> _Texte source_:
§
Ce magistrat a rendu compte des plaidoiries au tribunal composé
Cécile BAUDOT, Première vice-présidente adjointe
Caroline COLLET, Vice-présidente
Sylvie MONTEILLET, Vice-présidente
Greffier : Soumaya BOUGHALAD
JUGEMENT
prononcé en premier ressort, par décision Contradictoire et mise à disposition au greffe du tribunal conformément à l’avis donné à l’issue des débats.
FAITS ET PROCEDURE
Mme [F] [M] et M. [Y] [H] ont contracté mariage le [Date mariage 3] 2018, sans avoir fait précéder leur union d'un contrat de mariage.
Le 4 décembre 2018, Mme [F] [M] a fait donation à M. [Y] [H] de la somme de 116 580 euros. Cette donation a été acceptée par M. [Y] [H]. Le même jour, les époux ont acquis pour la communauté un bien immobilier situé [Adresse 2], au prix de 651 000 euros.
§
> _Données_:
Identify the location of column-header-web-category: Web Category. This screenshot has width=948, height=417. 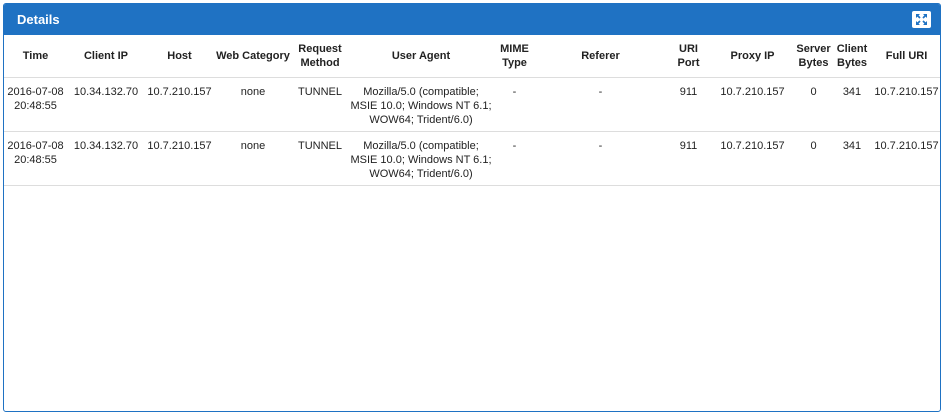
§
> _À faire_:
[a] D'après le texte source, à quel prix les époux ont-ils acquis le bien immobilier ?
[b] Modifiez le passage du texte source qui s'ouvre sur les mots « Le 4 décembre » et se clôt sur « 651 000 euros. », en remplaçant « bien immobilier » par « appartement ».

> _Solutions ci-dessous_:
[a] Au prix de 651 000 euros.

[b]
Le 4 décembre 2018, Mme [F] [M] a fait donation à M. [Y] [H] de la somme de 116 580 euros. Cette donation a été acceptée par M. [Y] [H]. Le même jour, les époux ont acquis pour la communauté un appartement situé [Adresse 2], au prix de 651 000 euros.